The rhythmical movement and poise of the sculptures amuse the public, capturing its gaze without failing to raise questions. Is the exhibition ready? The unfinished appearance and transparency of the pieces are important in calling attention to the construction process, to the process of becoming. Indeed, works of art, like museums, are never ready or finished. On the contrary, they are open, provisional and endless, always subject to other interpretations and meanings that are yet to emerge. Not simply because they await the gaze and touch of different audiences, but because they are in the process of transformation, acquiring new meanings with the passing of time.
These works by Raul Mourão are in complete harmony with the plan for the collection that is being implanted at MuBE. Rather than being a place that simply houses works, the museum is seeking to acquire the right to carry out projects created by the artists themselves. Thus, the documenting and recording of past shows must be registered in order that it can be propagated and carried out again in the future without the need for the artist’s physical presence. More than simply conserving the materiality of a work, the idea is to understand the project and its variables. Rather than a collection of objects, the museum houses, studies and sets up works conceived by artists as ephemeral assembled for the exhibitions and then dismantled. Hence the importance of the descriptive memorandum, statements, technical and conceptual information for their execution. The artist’s conceptions and ideas are more important than the steel bars and clamps that compose his work, since these can be rented out and subsequently returned to their owners. Then the ideas need to be registered so that they can eventually give life to materials available in the future, should these bars cease to be manufactured.

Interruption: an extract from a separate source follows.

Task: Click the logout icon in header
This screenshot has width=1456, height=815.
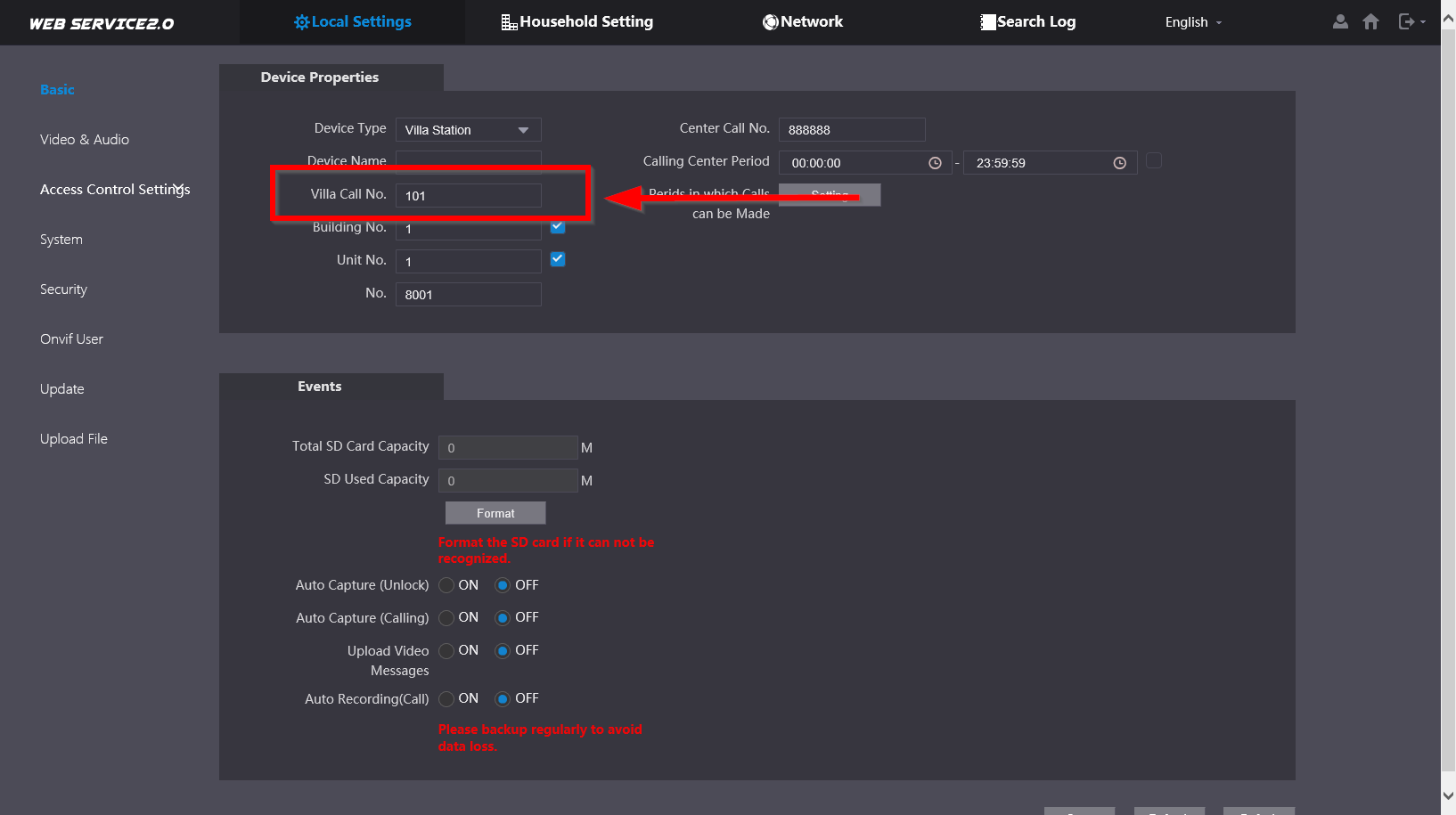Action: tap(1407, 21)
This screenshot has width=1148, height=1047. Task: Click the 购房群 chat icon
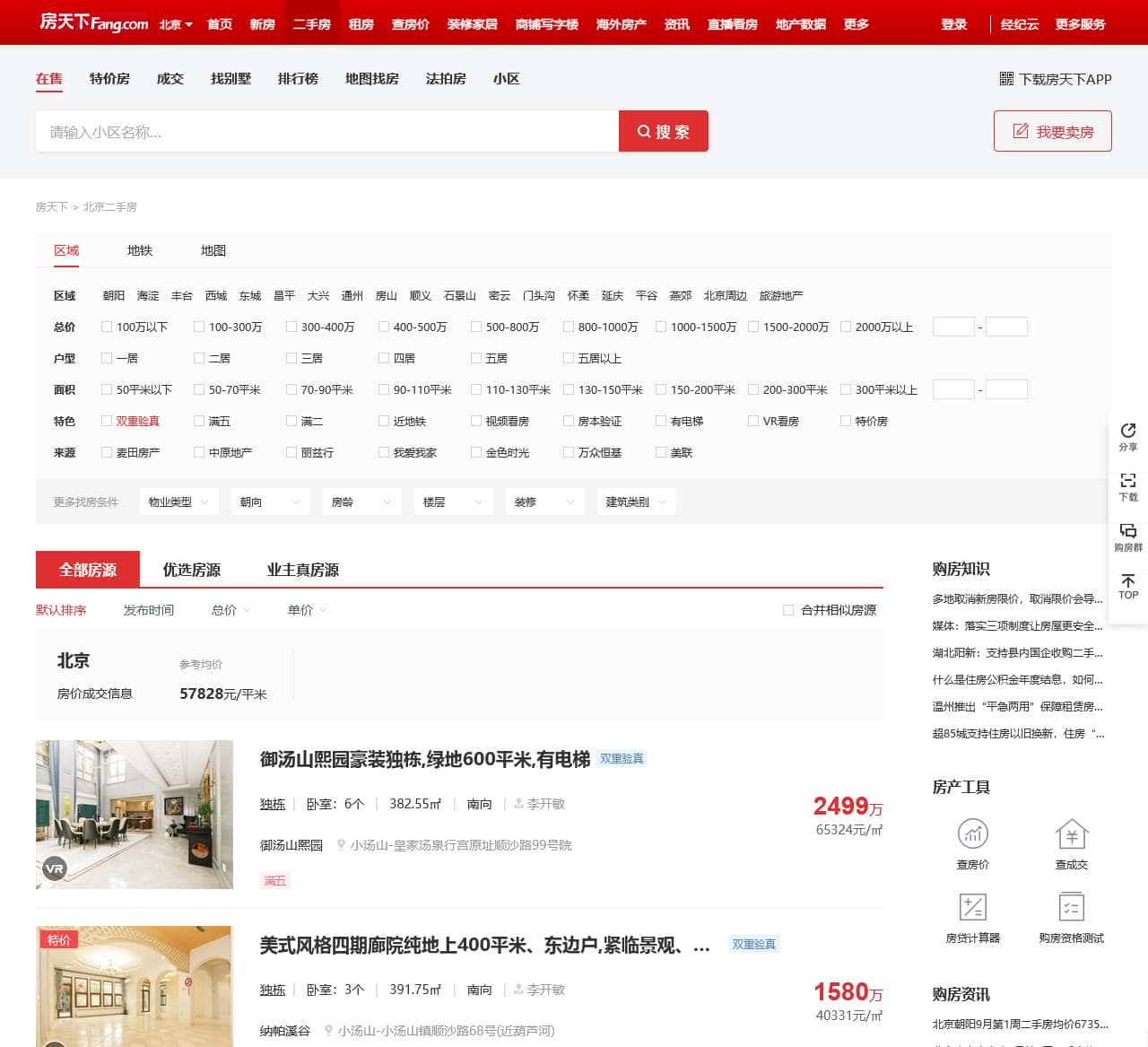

The modular structures used in the major engineering projects may suggest to the uninformed viewer that the museum is undergoing restoration. And although the MuBE is well preserved, conceptually speaking it is being revitalized; it is under renovation. Recently, in addition to a curator, the museum has acquired a new manager, associates and board members. The museum’s statute has been revised. We have produced a new museological plan and a new classification system for exhibitions that it is more consistent with the aim of building a more dynamic museum. Raul Mourão’s exhibition is part of this new MuBE and is helping to build a new relationship between art, architecture and the urban landscape, highlighting the place where we are: here.